Nearly 100,000 demonstrators attended a rally on Okinawa yesterday to demonstrate against a US air base in a row that is dominating Japan’s national politics and souring its ties with Washington.
Okinawan Governor Hirokazu Nakaima, the speaker of the Okinawa assembly and most of the mayors of the Okinawa prefecture’s 41 towns joined the huge protest near Kadena Air Base, the Asia-Pacific region’s largest US military facility.
Under a blazing sun at an athletics ground on the subtropical island, protesters applauded and whistled as speakers addressed them from a podium.
PHOTO: AFP
Demonstrators held yellow banners with messages protesting against the US military presence, such as: “No Base!” or “US bases leave Okinawa!”
The row centers on US Marine Corps Air Station Futenma, which under a 2006 pact with Washington was to be moved from the crowded city of Ginowan to the quieter coastal Henoko area of Okinawa.
Japanese Prime Minister Yukio Hatoyama, whose party won September’s general election by a landslide, has said he will review the 2006 deal and move Futenma off Okinawa island, but a search for alternative locations has provoked more local protests.
“We want Prime Minister Hatoyama to keep to his pledge, especially on the [relocation] of the Futenma air base,” Nakaima said to loud applause at yesterday’s rally.
“Okinawa has suffered the overwhelmingly heavy burden of US bases since the end of the war” in 1945, he said. “Today, there are few traces of the war in Okinawa, but US bases still remain in front of us. This is so unfair.”
Many of the islanders resent the heavy US military presence on Okinawa, a legacy of Japan’s defeat in World War II, and complain of noise, pollution and friction with US soldiers.
The issue of relocating US bases threatens Hatoyama’s political future, with the prime minister caught between Washington and his left-leaning political allies in the dispute.
“Prime Minister Hatoyama has raised strong hopes among Okinawans,” said Zenshin Takamine, the Okinawa assembly’s speaker, demanding that Hatoyama keep to his promise.
“Okinawans cannot bear the burden of US bases anymore,” he said. “With the governor’s participation in this rally, Okinawa’s voice is united. We say ‘no’ to Futenma base.”
Hatoyama has set himself a deadline of late next month to resolve the issue but, since he came to power in September, the US has not dropped its insistence that Tokyo stick to the original relocation plan.
On Friday, under questioning from a conservative lawmaker, Hatoyama staked his job on finding a solution by the time his deadline expires.
Ahead of crucial upper house elections due in July, Hatoyama has seen his approval ratings dive as criticism of his dithering on the issue has grown.
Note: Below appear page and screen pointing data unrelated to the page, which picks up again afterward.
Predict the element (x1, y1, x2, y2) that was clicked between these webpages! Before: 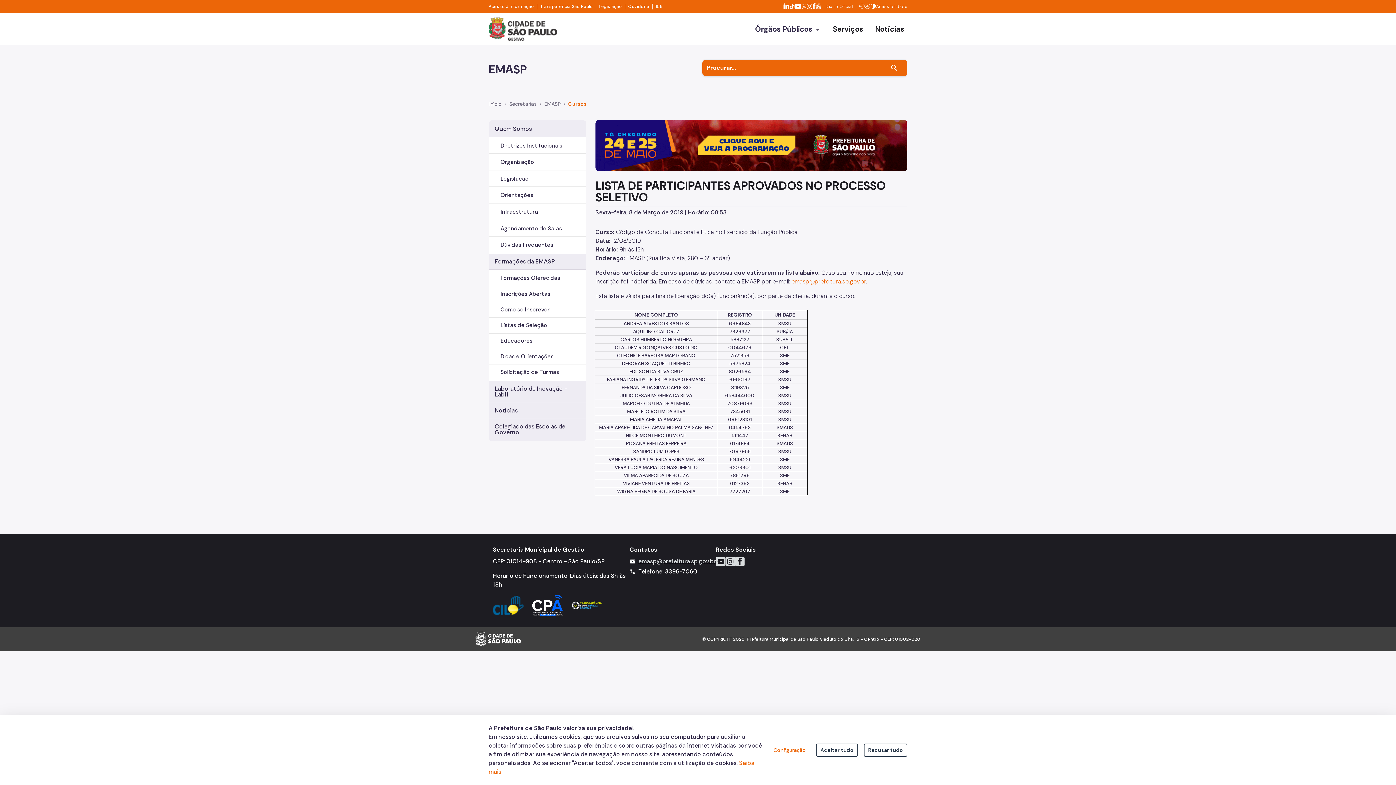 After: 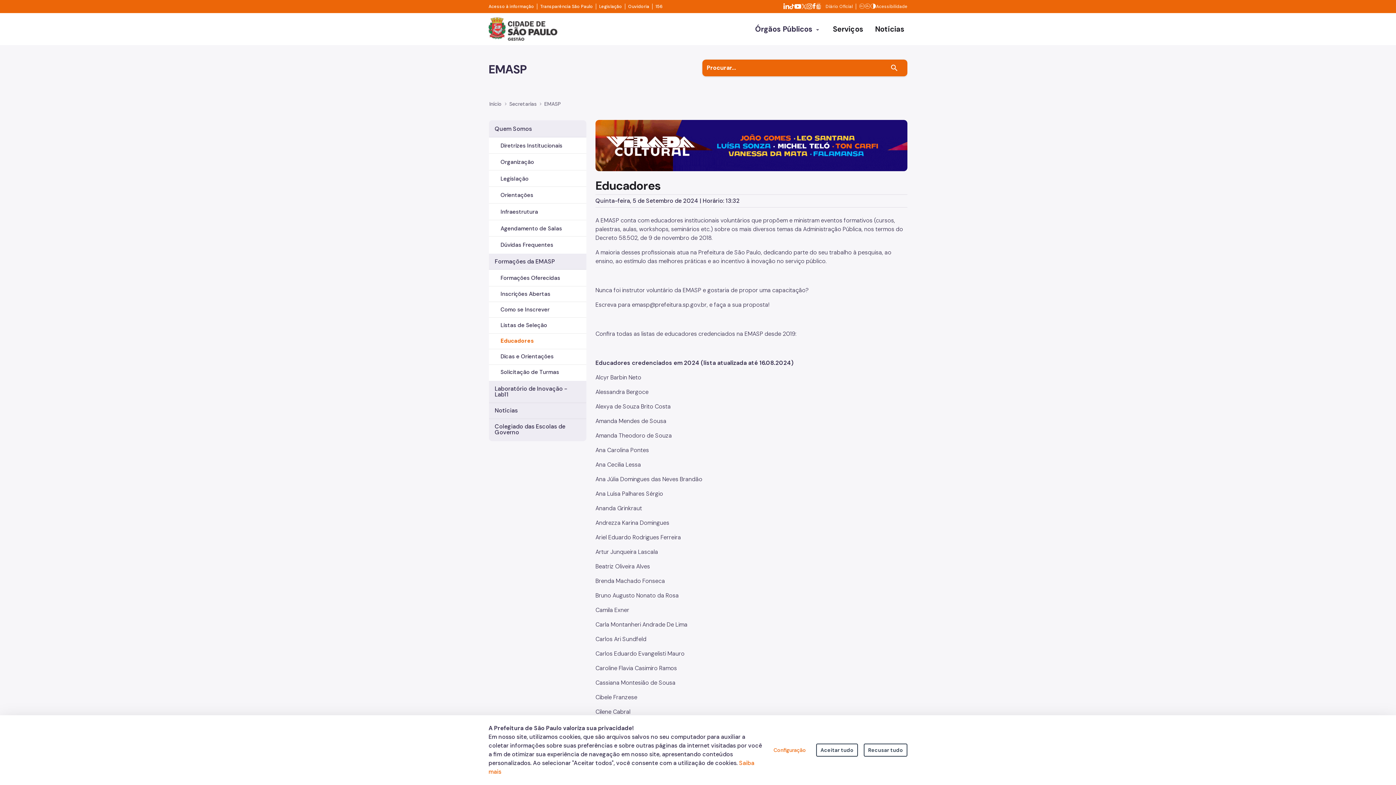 Action: bbox: (489, 333, 586, 349) label: EducadoresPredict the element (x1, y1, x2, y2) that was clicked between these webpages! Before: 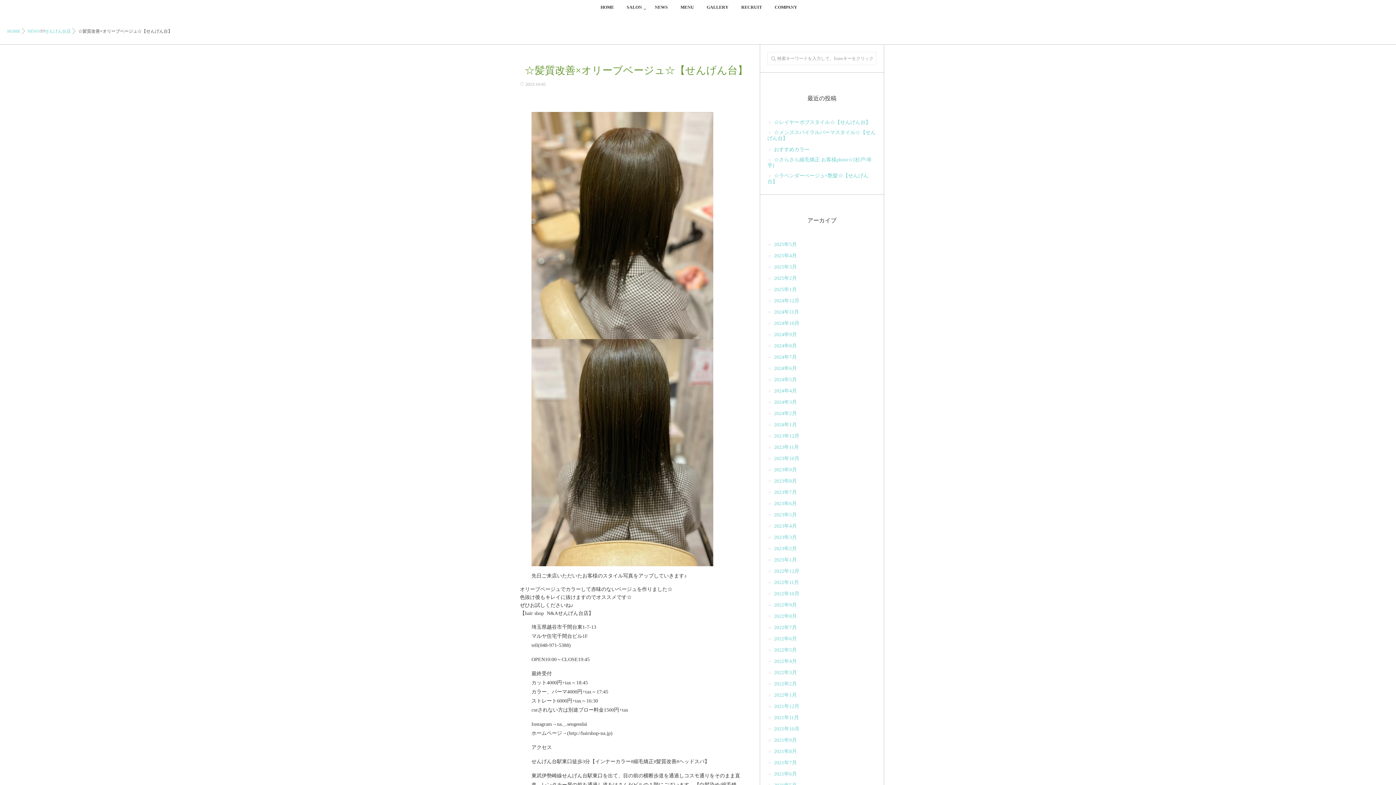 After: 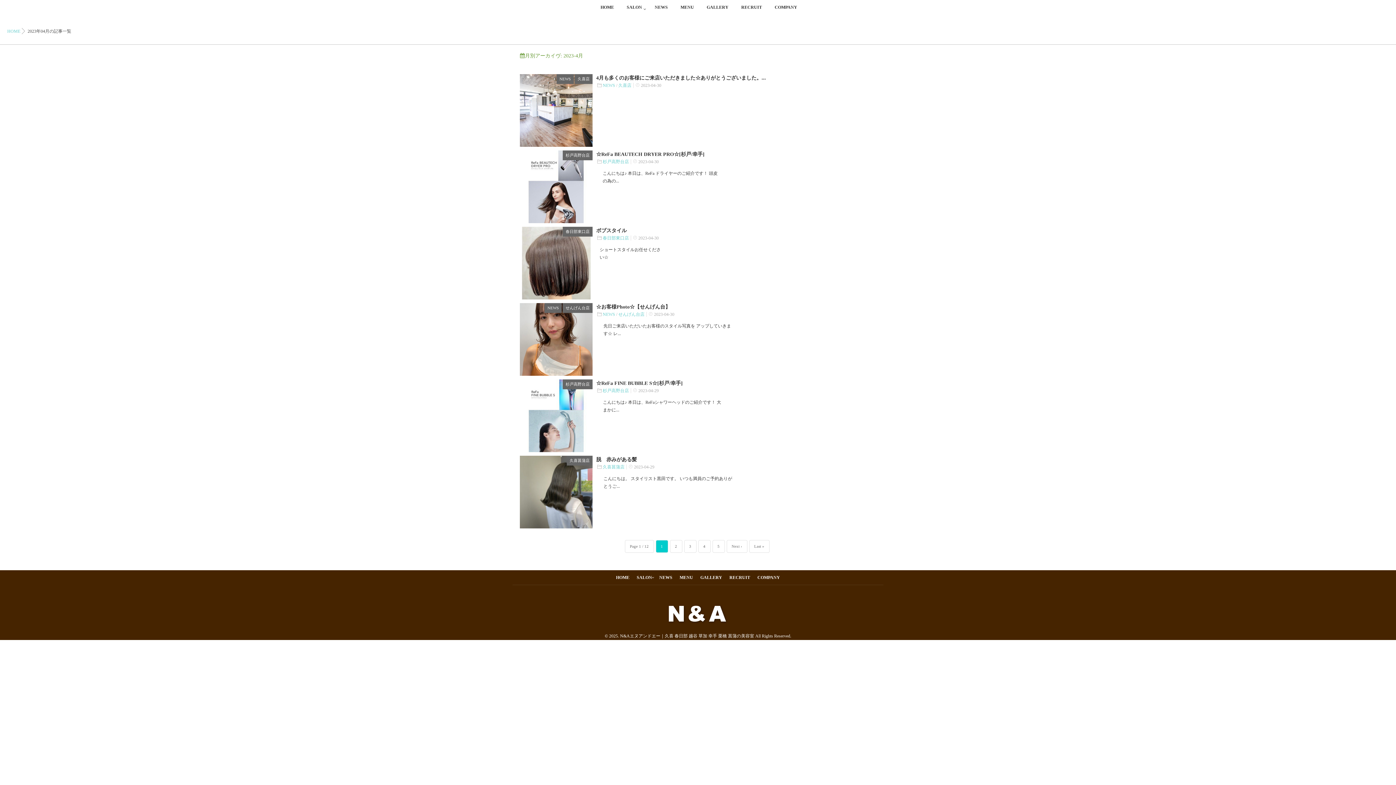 Action: bbox: (767, 523, 797, 529) label: 2023年4月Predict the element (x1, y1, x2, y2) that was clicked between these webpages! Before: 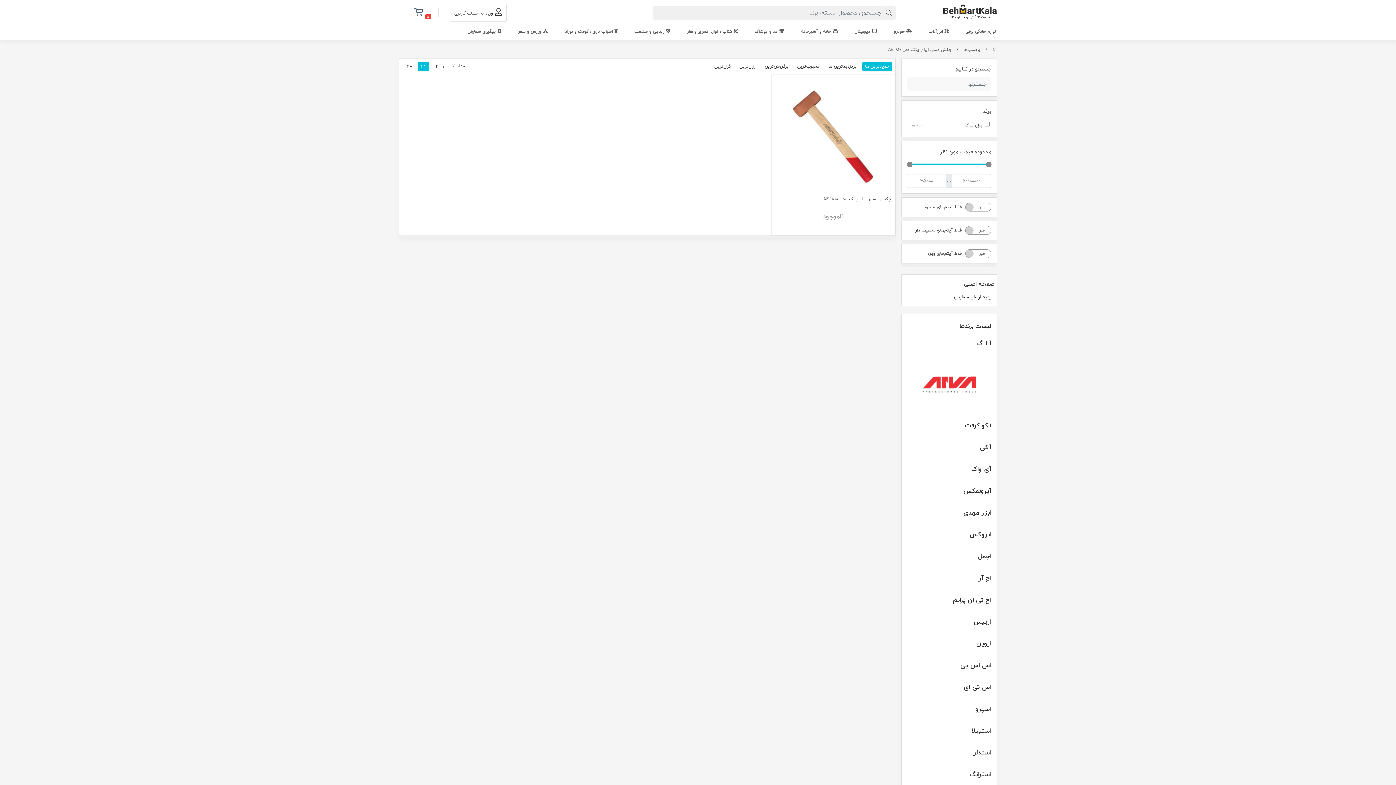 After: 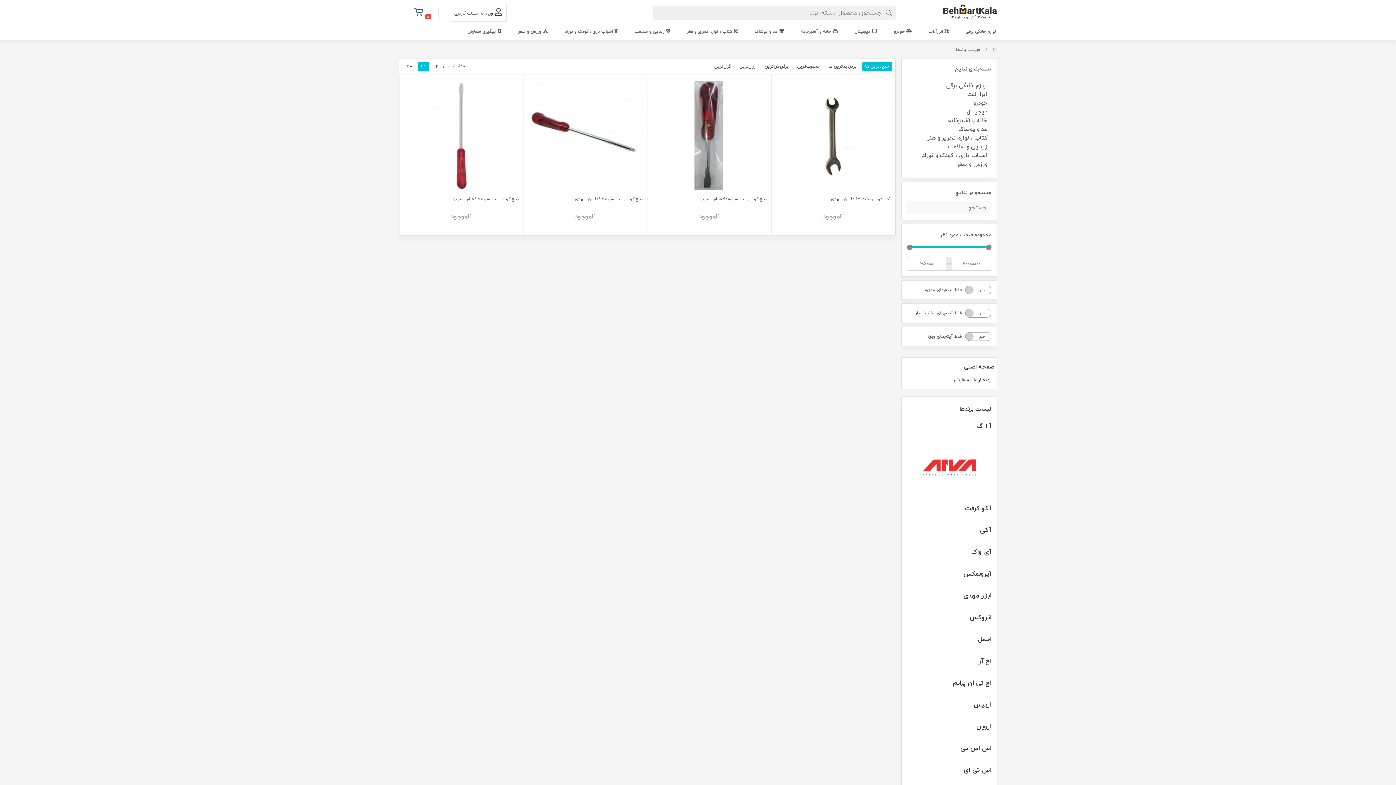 Action: label: ابزار مهدی bbox: (907, 502, 991, 523)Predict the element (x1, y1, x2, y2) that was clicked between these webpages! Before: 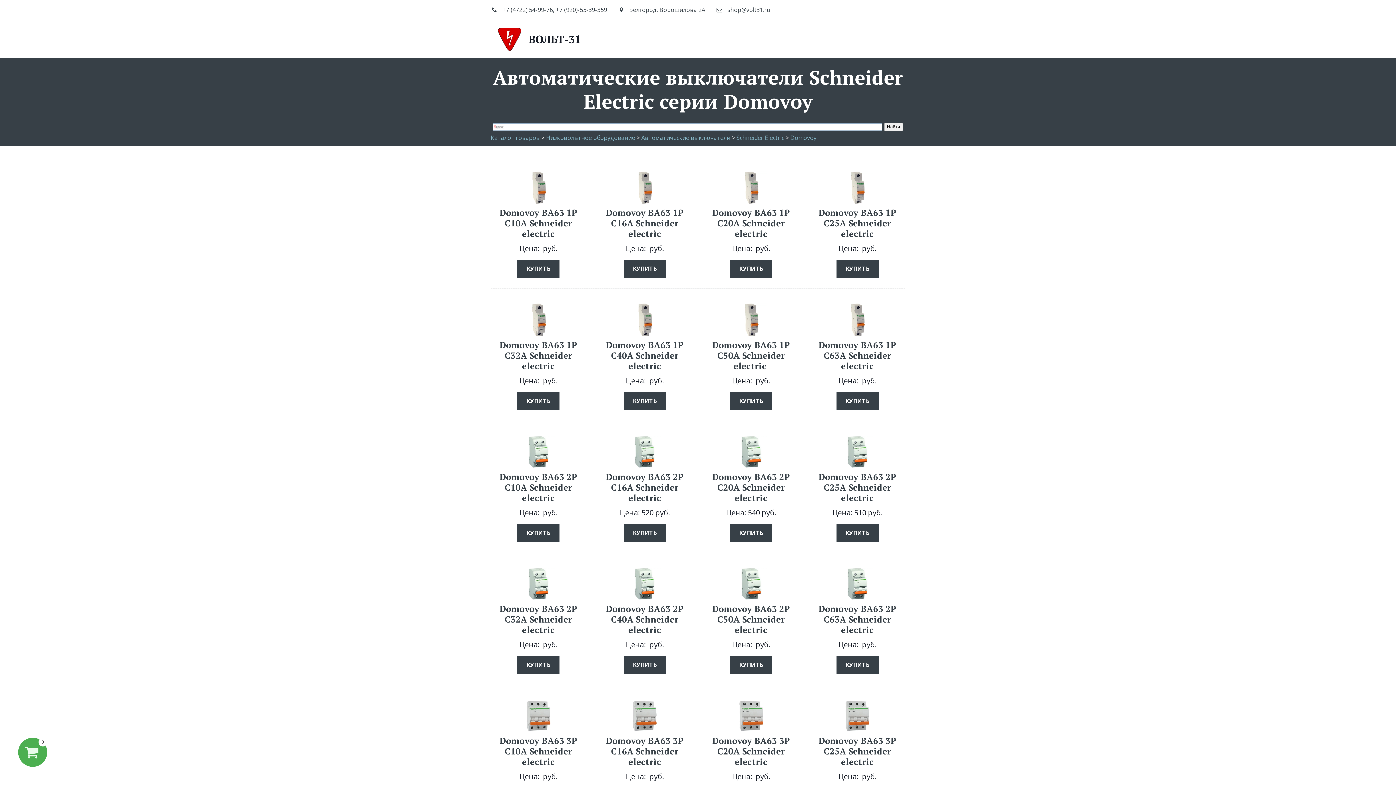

The US established the Futenma base in 1945 after it occupied Okinawa following some of World War II’s bloodiest battles.
It did not return Okinawa to Japan until 1972 and still operates more than 30 military facilities on the island, strategically located near China, Taiwan and the Korean peninsula.
Under the 2006 agreement, Futenma facilities will be moved to reclaimed land around Camp Schwab in Henoko and about 8,000 Marines will move to the US territory of Guam.
More than 70 percent of US military facilities in Japan — along with more than half of the 47,000 US troops stationed there — are located in Okinawa.